Tanya L. Chartrand is a social psychologist known for her research on consumer behavior and on non-conscious processes influencing emotions, cognition, and behavior. Chartrand is the Roy J. Bostock Marketing Professor and Professor of Psychology and Neuroscience at Duke University.

She and her doctoral advisor, John Bargh, are widely cited for their groundbreaking research on social mimicry, which they referred to as the chameleon effect.

== Biography ==
Chartrand completed her B.S. degree in Psychology and Spanish at Santa Clara University in 1994. She attended graduate school at New York University where she obtained a M.A. in 1996 and a Ph.D. in Social Psychology with a concentration in Quantitative Psychology in 1999. Her dissertation was titled "Consequences of success and failure at automatic goal pursuit for mood, self-efficacy, and subsequent performance."

Chartrand was assistant professor of psychology at The Ohio State University from 1999 to 2003 before joining the Faculty of the Department of Psychology and Neuroscience and the Department of Business Administration at Duke University in 2003. She became a professor of Business Administration from 2008 to 2011. Chartrand's research has been funded by National Institute for Mental Health.

== Research ==

One of the major topics that Chartrand and her colleagues has researched is consumer behavior. This may include studies of how individuals pay for good and services and how it impacts their thoughts, feelings, and emotional attachment to the product as well as their future purchasing behavior. Chartrand has also studied nonverbal behavior and how we communicate with others through body language. This ties into her work on non-conscious processing because we act without thinking, which can give off a message to others that can be either intended or unintentional depending on our emotions.

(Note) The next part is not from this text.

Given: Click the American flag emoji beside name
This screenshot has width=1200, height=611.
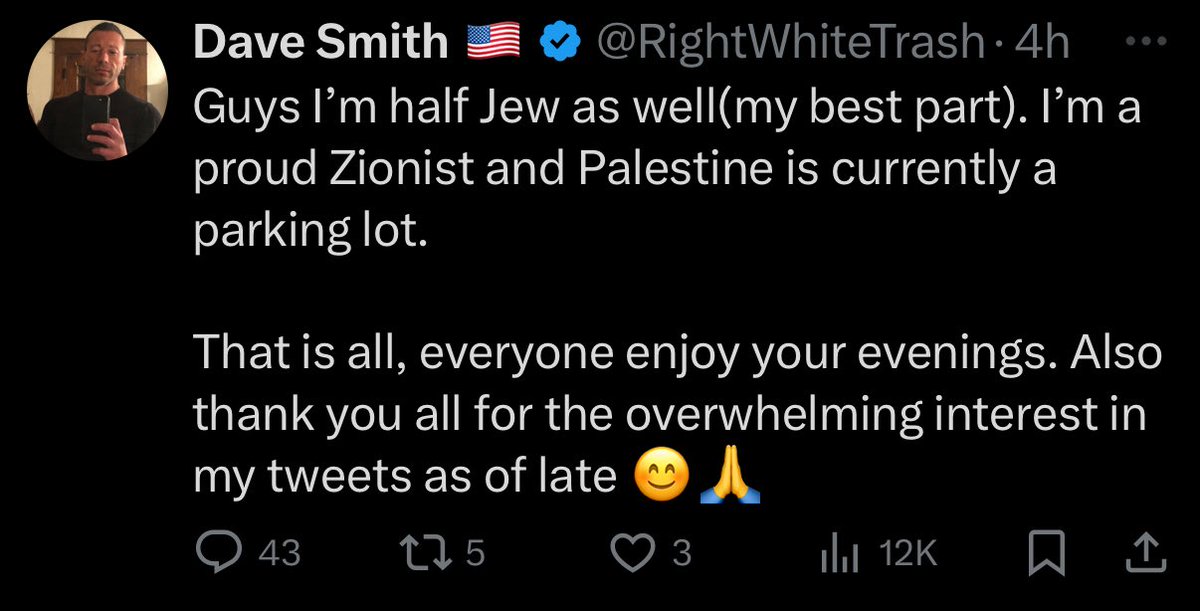Looking at the screenshot, I should pyautogui.click(x=496, y=41).
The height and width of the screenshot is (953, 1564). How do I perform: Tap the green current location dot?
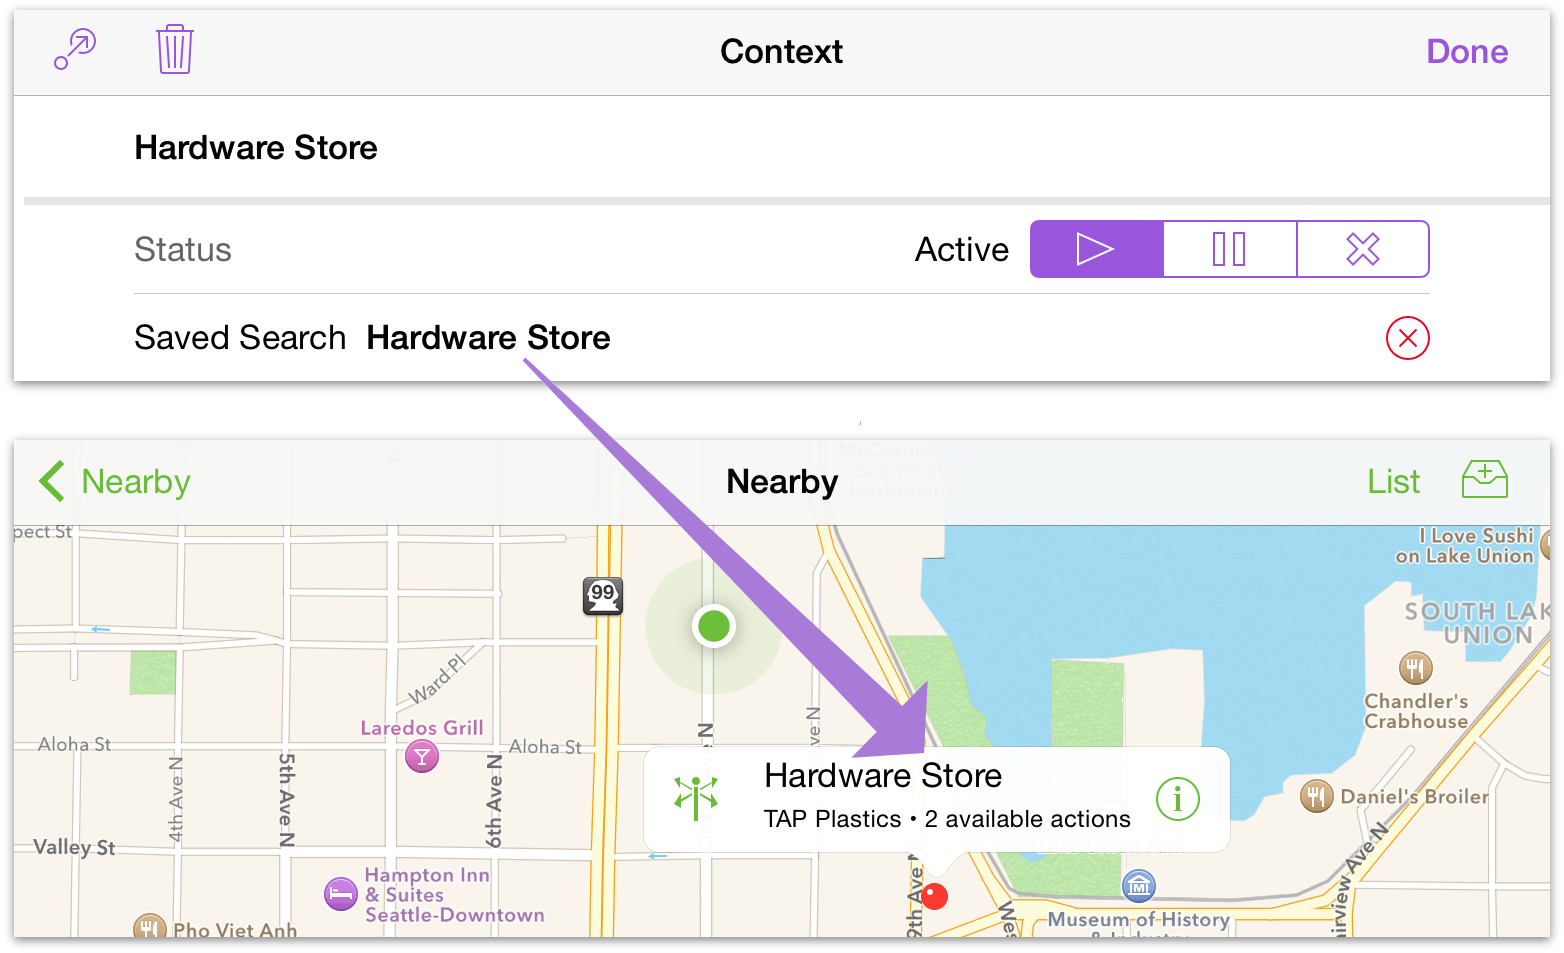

Chartrand's field of study revolves heavily around the idea of automatic, non-conscious thinking. One of her most cited articles focused on automatic processing with three main ideas: automatic effects on perception, automatic goal pursuit, and automatic evaluation of one's experiences. Chartrand and her colleagues concluded that non-conscious mental systems play a critical role in human mental functioning and well-being. If these systems were not playing in our heads, we would fail to keep our feet on the ground, and lose track of our current environment.